# Fave Sci Fi TV plots



## Tabitha (Feb 28, 2002)

Hey there folks, I hope you respond to this poll.  I was walking down the street the other day pondering the number of standard plot devices used by Sci Fi tv shows, and trying to decide which one was my favourite.

I have a huge soft spot for Trek time travel shows - the Deep Space Nine episode with the tribbles was amazing, possibly my favourite trek ep ever.  

I might have left out some obvious plot devices - if so, sorry....


----------



## Arc_Angel (Feb 28, 2002)

I was torn between Evil Twin, Invisible charcacter ad going crazy, so I chose the latter. 
Gotta love it when a character loses it


----------



## Brit Chick (Feb 28, 2002)

I am an 'alternate reality' girlie

I love DS9 mirror universe - they did some really good eps with that device - plus not forgetting the original of that idea in Classic Trek.   The idea that all the bad guys had beards  :rolly2: 

Stargate have used this device really well and did ya notice in the Point of View ep that both the 'bad' Teal'c and Apophis has little goatee beards - bit of a nod there to Trek I reckon,  bet that was a Peter Deluise idea !

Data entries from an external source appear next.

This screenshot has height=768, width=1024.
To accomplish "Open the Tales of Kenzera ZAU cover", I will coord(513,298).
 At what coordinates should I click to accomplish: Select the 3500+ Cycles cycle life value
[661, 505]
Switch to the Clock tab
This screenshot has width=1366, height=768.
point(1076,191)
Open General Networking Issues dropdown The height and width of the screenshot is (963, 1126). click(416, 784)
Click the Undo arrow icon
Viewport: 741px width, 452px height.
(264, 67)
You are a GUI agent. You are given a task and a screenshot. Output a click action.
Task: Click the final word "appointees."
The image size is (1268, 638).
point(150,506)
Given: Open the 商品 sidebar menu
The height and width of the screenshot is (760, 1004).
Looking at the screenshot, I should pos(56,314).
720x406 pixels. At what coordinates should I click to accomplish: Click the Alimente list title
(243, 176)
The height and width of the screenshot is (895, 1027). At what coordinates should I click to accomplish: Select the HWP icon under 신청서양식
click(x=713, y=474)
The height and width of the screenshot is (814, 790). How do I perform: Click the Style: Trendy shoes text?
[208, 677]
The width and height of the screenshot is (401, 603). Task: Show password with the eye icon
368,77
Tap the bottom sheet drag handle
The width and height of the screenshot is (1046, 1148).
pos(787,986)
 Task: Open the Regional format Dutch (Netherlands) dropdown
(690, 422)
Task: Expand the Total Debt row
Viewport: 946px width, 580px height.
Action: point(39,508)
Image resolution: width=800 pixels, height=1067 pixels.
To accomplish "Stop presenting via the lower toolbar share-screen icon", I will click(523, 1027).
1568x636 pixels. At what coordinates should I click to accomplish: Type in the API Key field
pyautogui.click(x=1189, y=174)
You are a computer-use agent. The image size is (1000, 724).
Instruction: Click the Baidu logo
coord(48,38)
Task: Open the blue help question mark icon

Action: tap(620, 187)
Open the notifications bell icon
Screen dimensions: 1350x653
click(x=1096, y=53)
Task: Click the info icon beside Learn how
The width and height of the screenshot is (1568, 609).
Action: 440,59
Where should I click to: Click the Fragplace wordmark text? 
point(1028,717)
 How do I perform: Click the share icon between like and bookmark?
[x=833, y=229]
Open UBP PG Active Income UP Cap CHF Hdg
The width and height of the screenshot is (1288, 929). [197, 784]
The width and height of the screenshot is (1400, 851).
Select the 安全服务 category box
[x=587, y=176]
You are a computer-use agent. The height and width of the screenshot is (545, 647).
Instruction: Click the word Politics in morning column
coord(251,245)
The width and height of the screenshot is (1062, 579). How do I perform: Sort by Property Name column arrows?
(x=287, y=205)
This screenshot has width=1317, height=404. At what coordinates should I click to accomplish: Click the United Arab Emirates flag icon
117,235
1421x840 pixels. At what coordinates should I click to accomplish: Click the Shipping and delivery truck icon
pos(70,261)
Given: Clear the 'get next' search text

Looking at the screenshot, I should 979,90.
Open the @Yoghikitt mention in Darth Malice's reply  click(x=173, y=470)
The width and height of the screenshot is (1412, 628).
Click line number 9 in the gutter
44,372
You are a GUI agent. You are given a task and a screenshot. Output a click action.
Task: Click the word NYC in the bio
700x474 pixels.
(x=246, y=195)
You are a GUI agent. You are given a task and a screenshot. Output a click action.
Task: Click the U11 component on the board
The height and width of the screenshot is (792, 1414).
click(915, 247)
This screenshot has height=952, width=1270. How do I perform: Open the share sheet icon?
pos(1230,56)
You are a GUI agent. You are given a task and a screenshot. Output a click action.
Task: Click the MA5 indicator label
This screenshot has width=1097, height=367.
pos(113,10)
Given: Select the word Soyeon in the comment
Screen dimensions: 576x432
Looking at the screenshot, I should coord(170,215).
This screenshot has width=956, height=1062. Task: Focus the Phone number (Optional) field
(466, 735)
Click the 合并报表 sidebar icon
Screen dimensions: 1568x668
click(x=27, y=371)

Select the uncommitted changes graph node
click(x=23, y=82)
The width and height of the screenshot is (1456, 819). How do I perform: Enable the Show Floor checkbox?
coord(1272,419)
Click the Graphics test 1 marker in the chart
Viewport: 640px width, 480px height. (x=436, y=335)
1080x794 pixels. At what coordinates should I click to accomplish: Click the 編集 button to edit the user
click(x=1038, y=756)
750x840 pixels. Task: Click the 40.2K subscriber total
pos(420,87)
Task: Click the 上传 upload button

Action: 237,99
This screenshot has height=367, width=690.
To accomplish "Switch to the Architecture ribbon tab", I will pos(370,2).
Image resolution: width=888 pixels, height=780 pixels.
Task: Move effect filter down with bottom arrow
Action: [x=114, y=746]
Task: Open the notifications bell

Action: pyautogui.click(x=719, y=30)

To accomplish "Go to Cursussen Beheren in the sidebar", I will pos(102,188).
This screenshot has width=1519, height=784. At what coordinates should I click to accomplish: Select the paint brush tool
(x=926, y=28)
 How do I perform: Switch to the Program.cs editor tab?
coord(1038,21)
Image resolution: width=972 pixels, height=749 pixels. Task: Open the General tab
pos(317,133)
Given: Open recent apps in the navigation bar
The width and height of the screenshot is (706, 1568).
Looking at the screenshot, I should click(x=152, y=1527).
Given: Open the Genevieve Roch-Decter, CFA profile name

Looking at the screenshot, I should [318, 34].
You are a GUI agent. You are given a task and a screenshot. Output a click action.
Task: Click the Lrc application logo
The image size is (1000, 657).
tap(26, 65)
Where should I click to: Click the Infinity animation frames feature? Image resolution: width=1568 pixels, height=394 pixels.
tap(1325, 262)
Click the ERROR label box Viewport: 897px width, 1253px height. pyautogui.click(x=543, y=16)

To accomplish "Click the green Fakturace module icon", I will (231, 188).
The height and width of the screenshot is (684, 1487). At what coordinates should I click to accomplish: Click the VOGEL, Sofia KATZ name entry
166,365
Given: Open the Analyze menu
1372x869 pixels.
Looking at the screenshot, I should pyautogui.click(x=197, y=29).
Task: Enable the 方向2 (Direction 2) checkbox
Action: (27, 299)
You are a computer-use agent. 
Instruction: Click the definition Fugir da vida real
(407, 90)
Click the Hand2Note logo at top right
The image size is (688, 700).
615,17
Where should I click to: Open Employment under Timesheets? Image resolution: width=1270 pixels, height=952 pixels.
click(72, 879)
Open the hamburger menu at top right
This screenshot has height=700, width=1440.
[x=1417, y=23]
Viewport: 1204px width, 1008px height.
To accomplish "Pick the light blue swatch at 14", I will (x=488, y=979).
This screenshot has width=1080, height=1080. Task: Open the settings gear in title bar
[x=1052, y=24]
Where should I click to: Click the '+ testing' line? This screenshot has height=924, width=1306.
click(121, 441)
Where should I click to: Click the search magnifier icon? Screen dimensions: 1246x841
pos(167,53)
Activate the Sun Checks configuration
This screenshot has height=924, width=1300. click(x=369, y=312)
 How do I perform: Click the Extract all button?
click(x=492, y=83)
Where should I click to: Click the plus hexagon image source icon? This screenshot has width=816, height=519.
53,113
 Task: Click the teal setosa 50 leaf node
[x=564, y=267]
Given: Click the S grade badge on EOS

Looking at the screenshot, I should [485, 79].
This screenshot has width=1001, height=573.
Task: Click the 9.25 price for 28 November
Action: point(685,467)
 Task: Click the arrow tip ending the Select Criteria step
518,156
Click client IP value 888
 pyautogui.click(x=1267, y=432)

Plus, and we can't forget this - Ace Rimmer - dimension jumping sexy stud in Red Dwarf - what a guy !


----------



## Lonewolf89 (Feb 28, 2002)

My all time favorite, Time Travel!!!


----------



## Diamond9697 (Feb 28, 2002)

gotta love alternate realities when anything is possible


----------



## Krystal (Feb 28, 2002)

I vote for alternate realities but have to say that love too the time travel theme.  

Krystal


----------



## DarkCity545 (Mar 1, 2002)

alternate realities gotta love em!


----------



## Maria8475 (Mar 1, 2002)

ohhhh can't decide between Time travel and alternate realities.  Both are great.  Loved all the VOY time travel eps (and the SG1 ones!).  Love most alternate realities too.  Too difficult to choose.

Oh Danny boy going crazy in Legacy - well it doesn't get much better than that


----------



## Tabitha (Mar 2, 2002)

> _Originally posted by Brit Chick _
> *I am an 'alternate reality' girlie
> 
> I love DS9 mirror universe - they did some really good eps with that device - plus not forgetting the original of that idea in Classic Trek.   The idea that all the bad guys had beards  :rolly2:
> ...




OMG I totally forgot about the DS9 mirror universe - I thought those eps were great!  Well apart from Kira's dominatrix thing she had going on - that made me uncomfortable 

And Ace Rimmer - hilarious!  CHris Barrie went to my school by the way (not while I was there though)!!!


----------



## Tabitha (Mar 2, 2002)

I was thinking about my options - I was trying to think of the shows I like and how many of them have actually used all these themes, here's a list for SG1, I can't think of any other shows that have done them all


Time Travel                    -    1969

Time Loop      -                    Window of Opportunity

Body Swapping -                 Holiday (the one with Machello)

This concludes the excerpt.